PROBLEM TO SOLVE.
Using the line that contains "Contact (529, 63)" as the first line and the last line of the data as the final one, give every line in that range again exactly.

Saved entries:
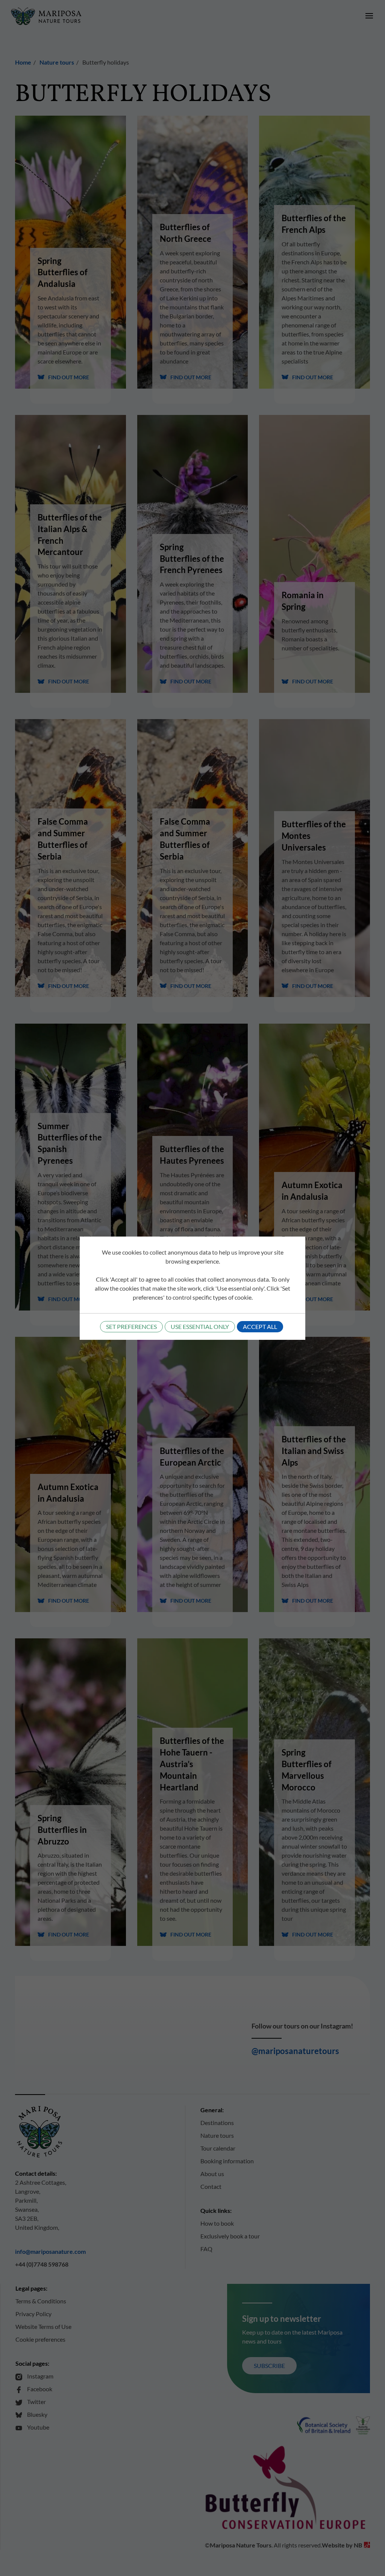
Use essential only (200, 1326)
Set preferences (131, 1326)
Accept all (260, 1326)
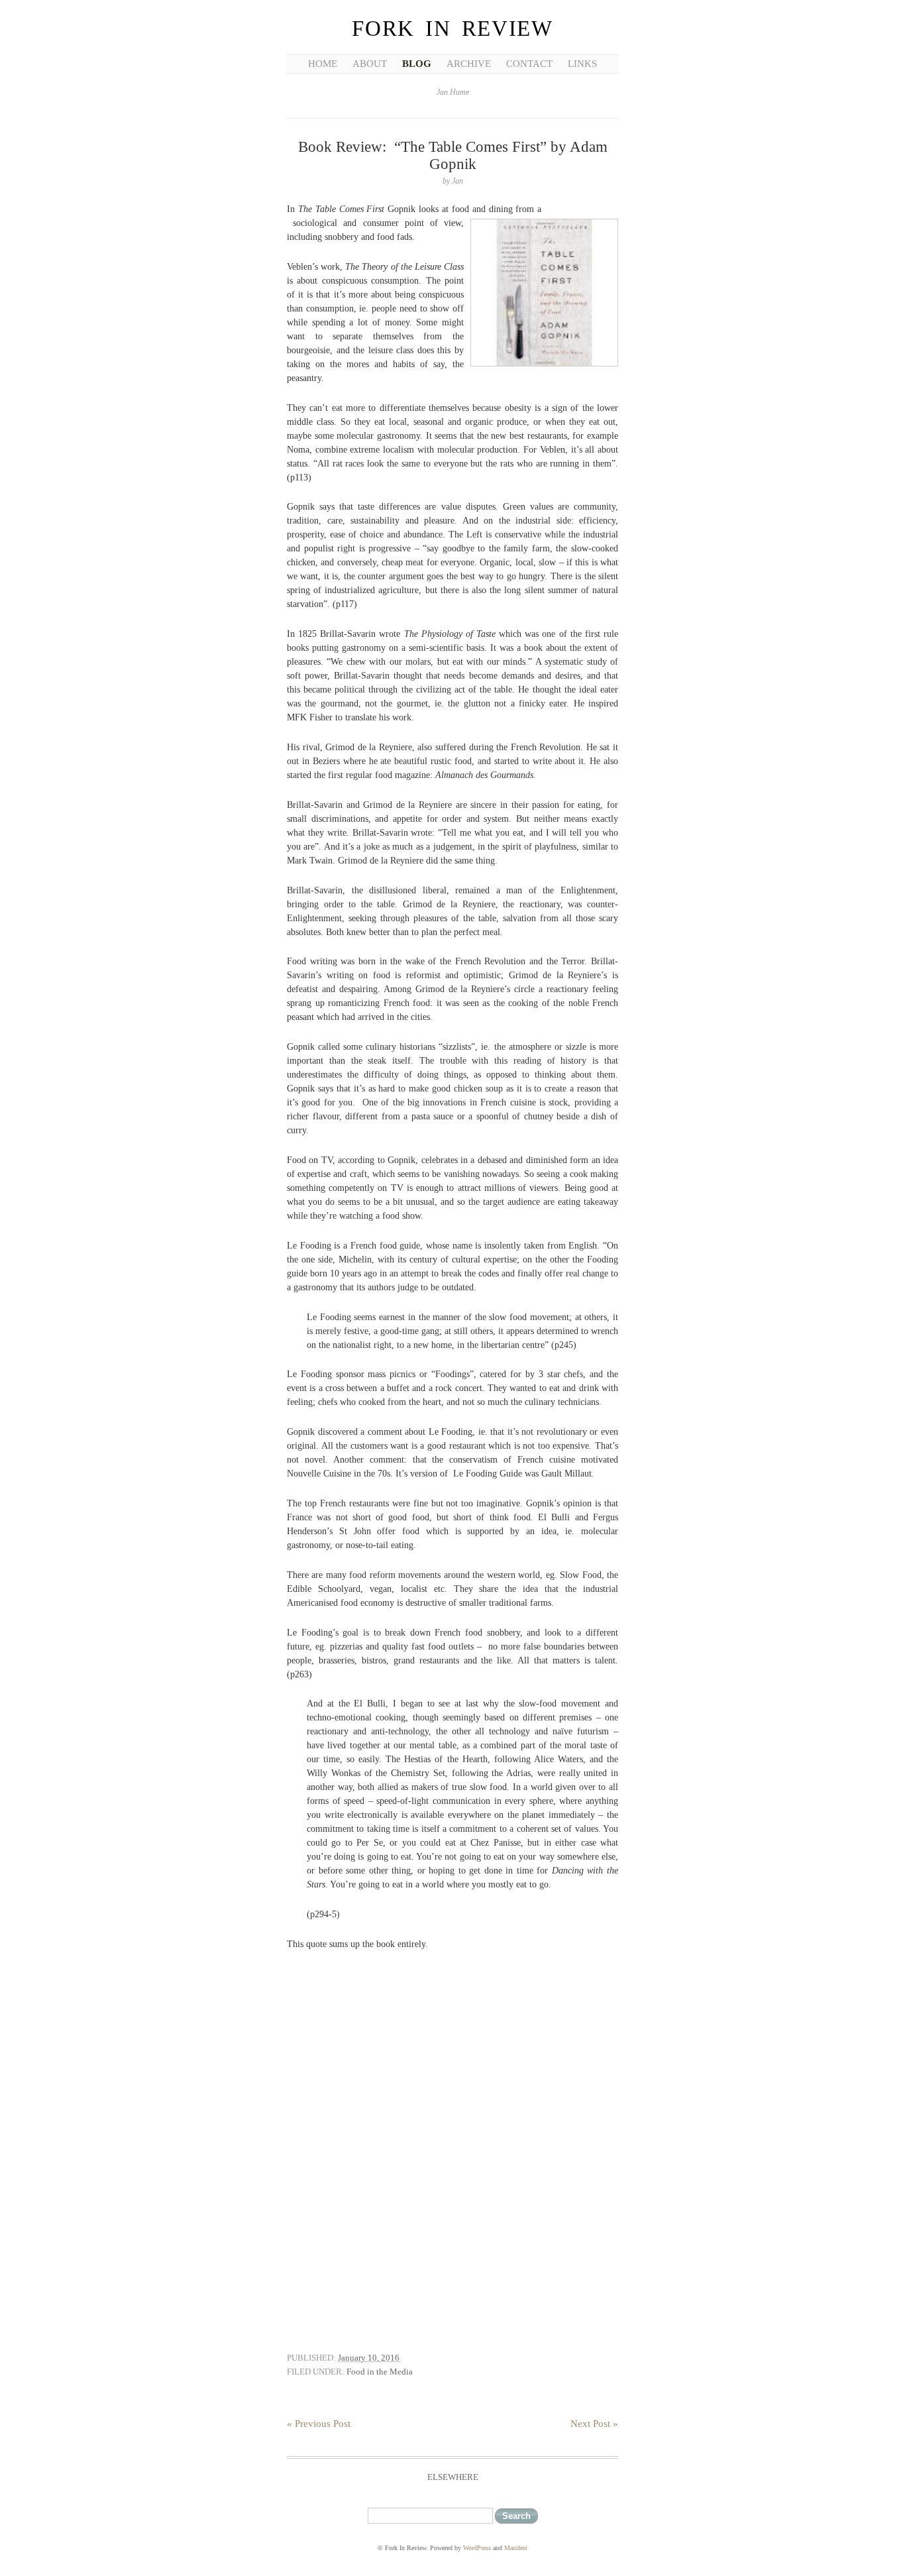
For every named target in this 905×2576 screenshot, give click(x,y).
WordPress (477, 2547)
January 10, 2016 (368, 2358)
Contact (529, 63)
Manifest (515, 2547)
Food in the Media (379, 2372)
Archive (469, 63)
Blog (416, 63)
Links (582, 63)
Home (322, 63)
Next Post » (594, 2423)
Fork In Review (452, 28)
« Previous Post (318, 2423)
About (369, 63)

ANSWER SPACE.
Contact (529, 63)
Manifest (515, 2547)
Food in the Media (379, 2372)
Archive (469, 63)
Blog (416, 63)
Links (582, 63)
Home (322, 63)
Next Post » (594, 2423)
Fork In Review (452, 28)
« Previous Post (318, 2423)
About (369, 63)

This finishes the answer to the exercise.